Comme une pizza ou un sandwich, le pâté-croûte n’a, à première vue, rien de bien exceptionnel: il s’agit d’un pâté fait de morceaux de viande (ou pas), de légumes (ou pas), dans une farce liante, moulé et chemisée d’une abaisse de croûte. Assez simple, non ?

Pas tellement, comme peut vous le confirmer quiconque a déjà eu à en préparer ! Si les chefs ont l’habitude de demander aux nouveaux cuisiniers de préparer une omelette parfaite pour juger de leurs talents sur une recette simple, faire un pâté-croûte, c’est un peu le boss final des cuisiniers en devenir.

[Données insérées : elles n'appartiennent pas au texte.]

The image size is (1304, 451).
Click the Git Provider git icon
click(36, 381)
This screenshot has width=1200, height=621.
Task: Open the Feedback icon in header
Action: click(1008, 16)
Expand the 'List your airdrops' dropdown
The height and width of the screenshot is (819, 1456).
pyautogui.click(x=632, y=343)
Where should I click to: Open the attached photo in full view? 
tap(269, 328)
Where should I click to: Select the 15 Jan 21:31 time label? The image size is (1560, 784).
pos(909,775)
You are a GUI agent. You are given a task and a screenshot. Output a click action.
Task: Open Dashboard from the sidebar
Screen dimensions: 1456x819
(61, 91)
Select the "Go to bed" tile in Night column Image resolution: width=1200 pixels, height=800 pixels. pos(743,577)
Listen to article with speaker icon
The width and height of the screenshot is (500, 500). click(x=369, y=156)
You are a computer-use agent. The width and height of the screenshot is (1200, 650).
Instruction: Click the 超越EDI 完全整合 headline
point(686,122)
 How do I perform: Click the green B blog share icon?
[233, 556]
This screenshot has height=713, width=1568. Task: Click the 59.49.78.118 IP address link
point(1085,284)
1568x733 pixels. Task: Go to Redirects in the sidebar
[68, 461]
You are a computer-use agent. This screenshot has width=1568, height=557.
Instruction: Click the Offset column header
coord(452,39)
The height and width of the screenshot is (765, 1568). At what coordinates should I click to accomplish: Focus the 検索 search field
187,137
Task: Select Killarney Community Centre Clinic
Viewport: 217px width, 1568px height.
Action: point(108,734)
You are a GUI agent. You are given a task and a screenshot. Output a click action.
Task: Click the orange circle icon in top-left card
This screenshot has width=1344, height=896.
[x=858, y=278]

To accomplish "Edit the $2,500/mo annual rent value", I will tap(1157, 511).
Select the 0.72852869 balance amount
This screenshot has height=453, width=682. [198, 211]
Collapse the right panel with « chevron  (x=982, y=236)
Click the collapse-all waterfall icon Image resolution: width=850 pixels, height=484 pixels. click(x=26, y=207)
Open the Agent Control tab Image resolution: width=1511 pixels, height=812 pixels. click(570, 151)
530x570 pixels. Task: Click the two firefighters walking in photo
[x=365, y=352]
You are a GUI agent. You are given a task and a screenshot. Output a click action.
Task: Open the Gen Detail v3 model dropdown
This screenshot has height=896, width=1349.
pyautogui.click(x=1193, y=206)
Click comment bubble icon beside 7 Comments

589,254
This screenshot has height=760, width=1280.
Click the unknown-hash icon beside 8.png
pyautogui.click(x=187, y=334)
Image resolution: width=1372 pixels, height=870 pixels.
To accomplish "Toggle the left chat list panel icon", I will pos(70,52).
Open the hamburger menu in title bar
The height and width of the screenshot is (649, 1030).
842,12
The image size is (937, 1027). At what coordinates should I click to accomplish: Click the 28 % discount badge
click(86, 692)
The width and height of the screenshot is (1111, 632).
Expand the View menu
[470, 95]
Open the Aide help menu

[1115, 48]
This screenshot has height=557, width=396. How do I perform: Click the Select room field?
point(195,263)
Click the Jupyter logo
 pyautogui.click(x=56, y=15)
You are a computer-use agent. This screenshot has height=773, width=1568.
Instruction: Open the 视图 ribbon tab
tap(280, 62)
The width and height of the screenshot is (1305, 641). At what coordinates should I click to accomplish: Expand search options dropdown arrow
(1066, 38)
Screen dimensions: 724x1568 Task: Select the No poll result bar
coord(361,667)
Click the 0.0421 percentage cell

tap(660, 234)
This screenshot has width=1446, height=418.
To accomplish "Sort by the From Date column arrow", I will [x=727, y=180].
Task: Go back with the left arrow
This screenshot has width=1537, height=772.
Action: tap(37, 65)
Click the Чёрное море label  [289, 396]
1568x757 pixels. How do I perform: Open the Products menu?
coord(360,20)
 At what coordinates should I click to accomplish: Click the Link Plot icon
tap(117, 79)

J’étais donc à la fois ému et honoré qu’on m’invite à réaliser un rêve que j’entretenais depuis longtemps : non seulement d’assister à la compétition nord-américaine du Pâté-Croûte, mais aussi de déguster, d’évaluer et de noter les entrées au concours. Dans la salle de réception du luxueux et tout-nouveau Hôtel Honeyrose, des chefs provenant de l’ensemble du continent américain, du Québec au Chili, étaient réunis pour nous présenter leur itération de ce monument de la gastronomie française. Et on a eu droit à tout : des préparations plus simples, axées sur la lisibilité des goûts de cochonnailles et de foie gras, à des pâtés tout à fait audacieux, comme celui à la viande de phoque.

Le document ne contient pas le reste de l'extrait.